By Charlotte Jul, skribent, editor and curator, 2006
A dinner service fir for kings
Flora Danica - dating from 1790 - is a unique dinner service decorated with more than 700 Danish plant motifs. During the Age of Enlightenment, there was a fascination with the new science of botany. This was apparent in cultural life in general, hence the lifelike depiction of the plants on the service.
Flora Danica is decorated and gold-plated by hand with handles and lids also hand-moulded. It is a dinner service fit for kings and queens, a point proved when it was commissioned by Denmark’s King Christian VII in the 18th century as a gift for Catherine the Great of Russia. The Empress died before the dinner service was complete, which was a blessing in disguise, because then it remained in Denmark. Today, the original service can be studied in the basement of Rosenborg Castle in Copenhagen.
Inspiration and decoration
Imagine being allowed to eat lasagne off such a plate! Flora Danica got a new image in 1863, when the least appetising flower motifs were omitted. The dinner service has been in production ever since - at prices ranging from DKK 2,100 to DKK 182,900, Flora Danica is the Rolls-Royce of dinner services. Incredibly, it is still in demand more than 200 years after it was designed, with sales running into millions worldwide. The Flora Danica dinner service is proof that good workmanship and rich decoration are not mutually exclusive. There is an interest in both today with the revival of decoration and patterns and people’s taste for mixing antiques, flea market bargains and designer items to express a more personal lifestyle.

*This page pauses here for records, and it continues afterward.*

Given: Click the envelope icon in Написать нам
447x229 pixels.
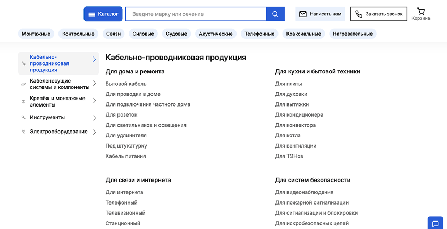Looking at the screenshot, I should tap(303, 14).
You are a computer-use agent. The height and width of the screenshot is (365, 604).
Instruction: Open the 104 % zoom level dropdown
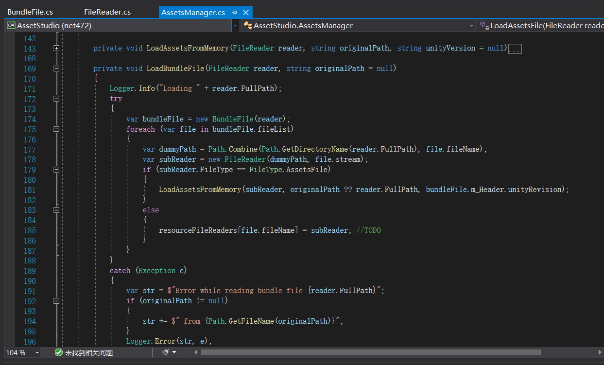point(37,352)
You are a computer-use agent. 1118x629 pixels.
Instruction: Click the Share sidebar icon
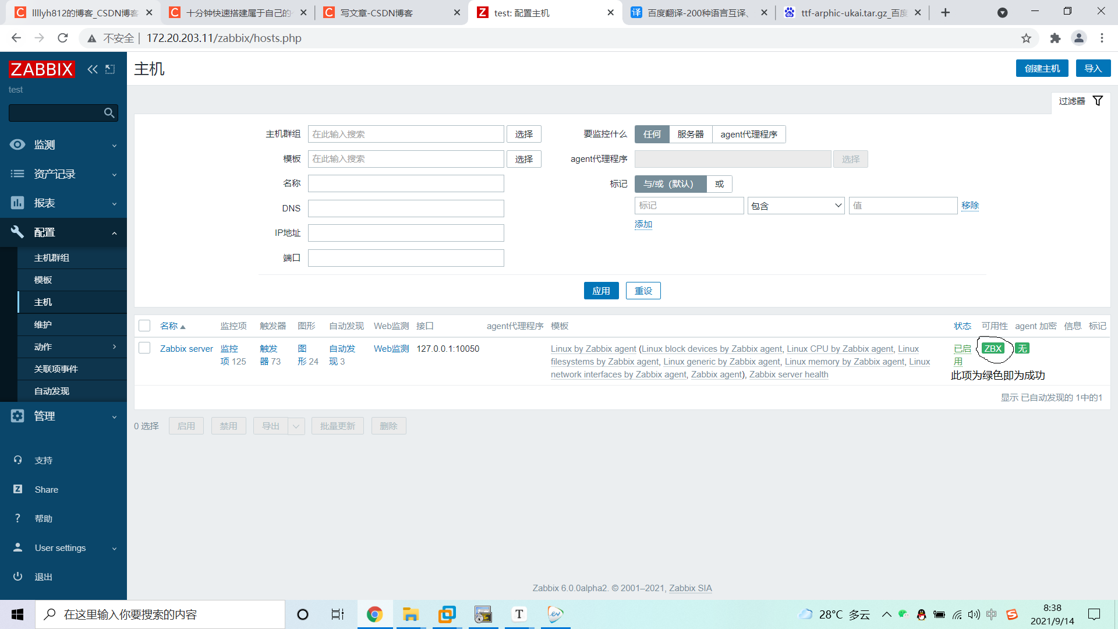18,489
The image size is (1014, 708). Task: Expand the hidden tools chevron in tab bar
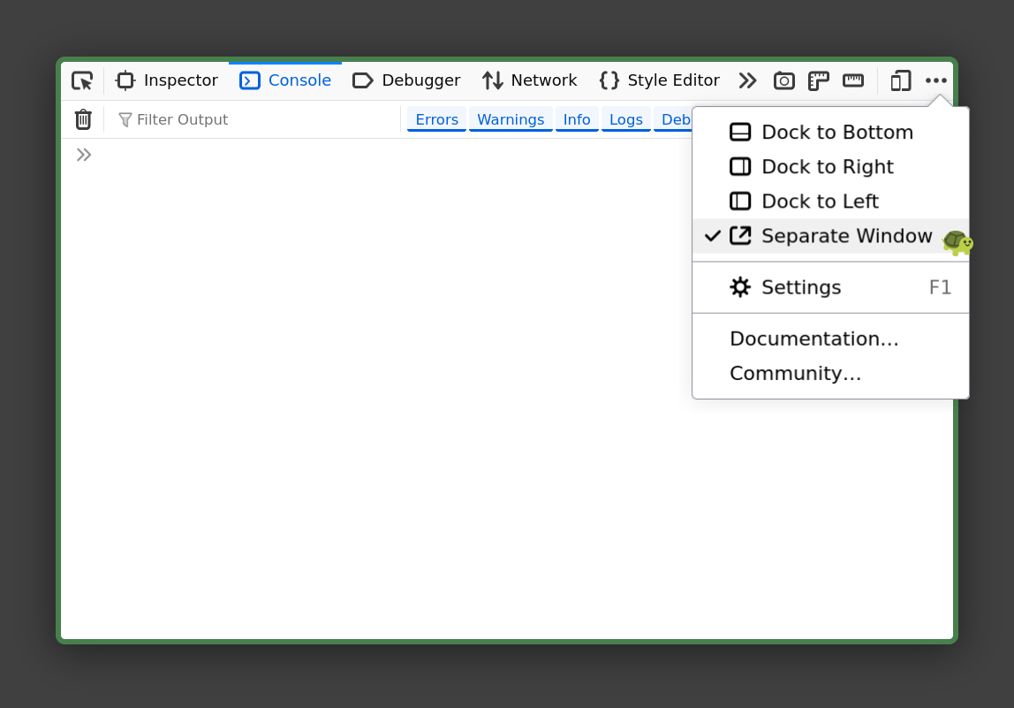pos(747,80)
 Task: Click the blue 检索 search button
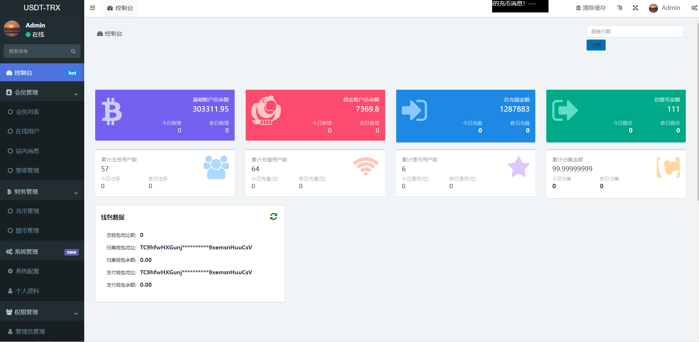pyautogui.click(x=596, y=45)
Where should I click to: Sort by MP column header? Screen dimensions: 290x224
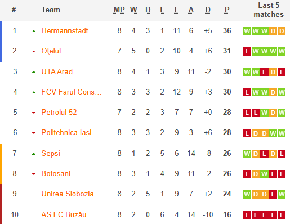click(x=119, y=10)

Nature was the direct source of inspiration of the detailed patterns of Flora Danica. In Spain, nature was an inexhaustible source of inspiration for architect and designer Antoni Gaudí (1852-1926), among others. Gaudí modelled his spectacular buildings and mosaics on the soft and colourful shapes of nature. If you have ever visited Guell Park in Barcelona, where the park furniture is incorporated in the landscape, you will understand why. In 1930s Denmark, textile designer Marie Gudme Leth was deeply inspired by the Flora Danica dinner service, and recently clothes designer Anette Meyer has created dresses with Flora Danica motifs.
Did you know?
At a single table in 1841 it went a little too wild, and 32 plates of the original Flora danica frame were broken. The frame was only used for special events, such as gala tables, birthdays and weddings. Originally it consisted of 1802 parts - today there are about 1500 of the original parts left.
The committee's justification
By the Committee for Design and Arts, 2006
In 1752, G. C. Oeder became the Royal Professor of Botany on the recommendation of Bernstorff, the Minister of Foreign Affairs. He had studied in Göttingen and then became a doctor of medicine in Schleswig. But it was in Copenhagen that his legacy was created. Immediately after his appointment, he began planning a book, Flora Danica, and a Botanical Garden on Amaliegade. Both would map Danish flora, which at that time included the flora of the Duchies, Denmark, Norway, Iceland, the Faroe Islands and Greenland.
While working as a botanist, he wrote about the conditions of peasants, and he became a member of the National Commission, the Finance Council and the Finance College. When Struensee fell in 1772, and his councils and appointments were withdrawn, Oeder was expelled to Oldenburg, and in 1776 it was decided that only ‘real’ Danes could have political influence. But Oeder’s great botanical work continued.
In 1790, it was decided to give the Russian Empress a dinner set made at the new royal porcelain factory. The Empress Catherine II died in 1796 before the 1802 pieces of the set were finished, so Denmark still has the original at Rosenborg Castle, and copies are still produced today. An existing format, Pearl, was used, and Johann Christoph Bayer decorated the pieces with full-sized plants from the flora. The current version is “sweeter” than the original version, but it’s still a provocative and strange porcelain. The fashion designer Annette Meyer recently used the illustrations in an unusual paper project.